● Written request:
Can you swap "marker" for "icon" throughout the listing below, keeping everything else the same and leaving the pictures out of your answer?
[START OF Data shown]
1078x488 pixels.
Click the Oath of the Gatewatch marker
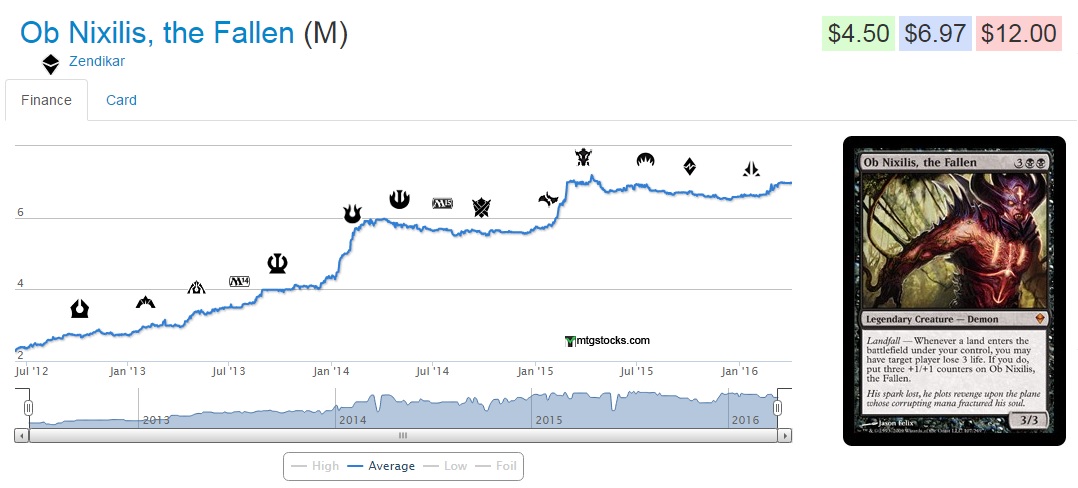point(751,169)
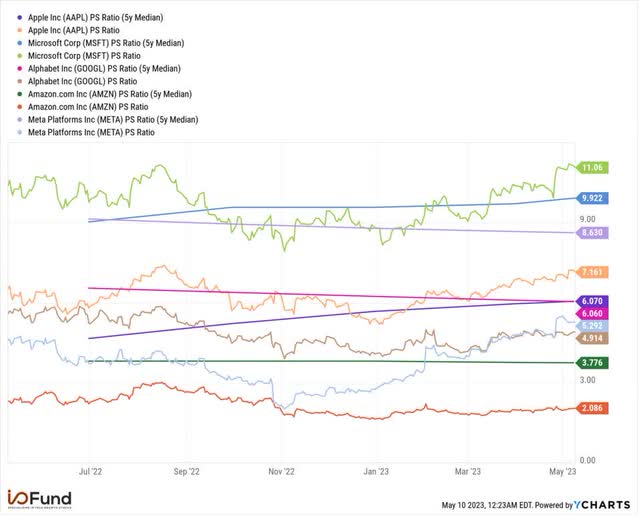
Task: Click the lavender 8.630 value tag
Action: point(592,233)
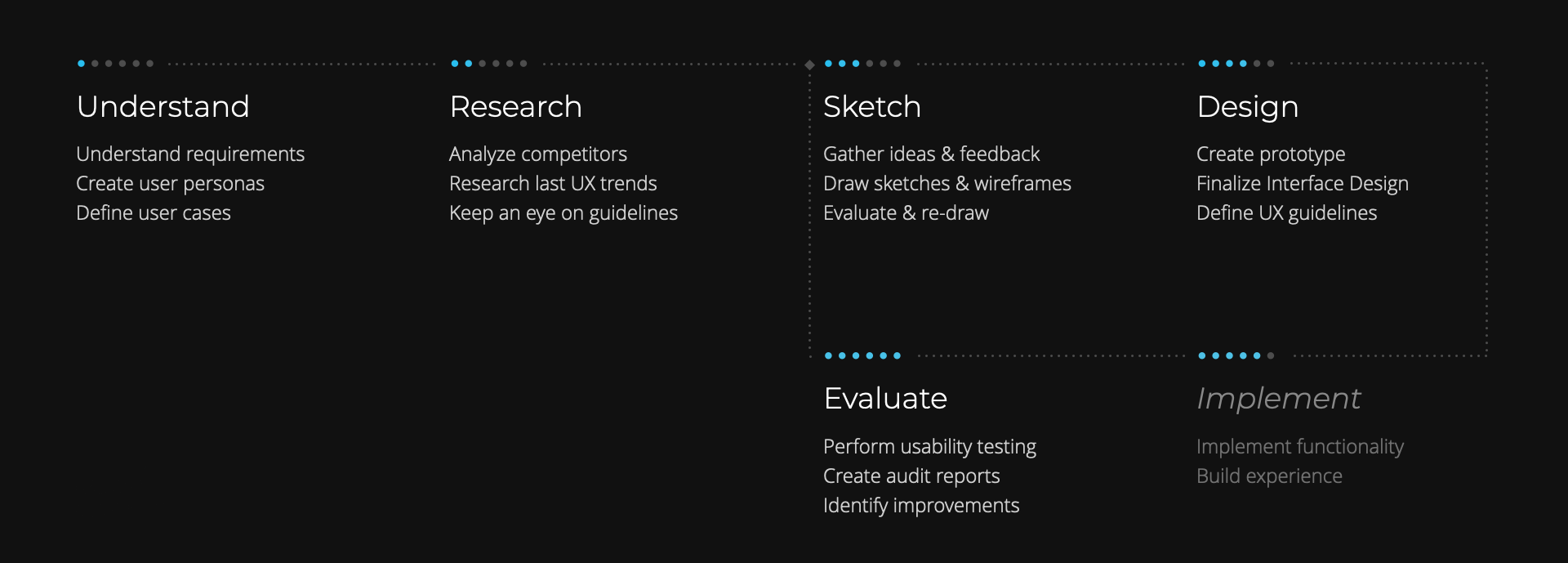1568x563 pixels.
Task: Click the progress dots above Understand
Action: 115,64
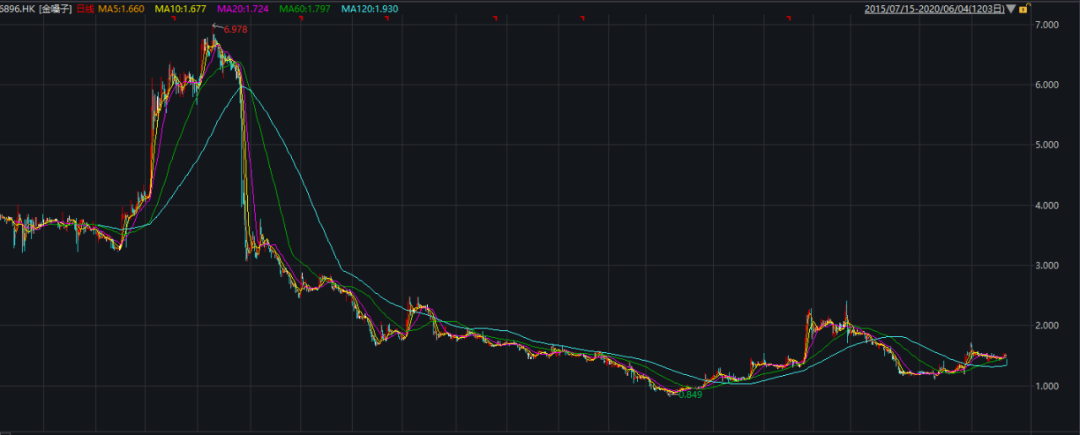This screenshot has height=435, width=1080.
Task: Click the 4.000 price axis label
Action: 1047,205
[END OF Data shown]
● Expected output:
1078x488 pixels.
Click the Oath of the Gatewatch icon
point(751,169)
Task: Click the lavender 8.630 value tag
Action: point(592,233)
1568x563 pixels.
Task: Click the progress dots above Understand
Action: 115,64
This screenshot has height=435, width=1080.
Task: Click the 4.000 price axis label
Action: 1047,205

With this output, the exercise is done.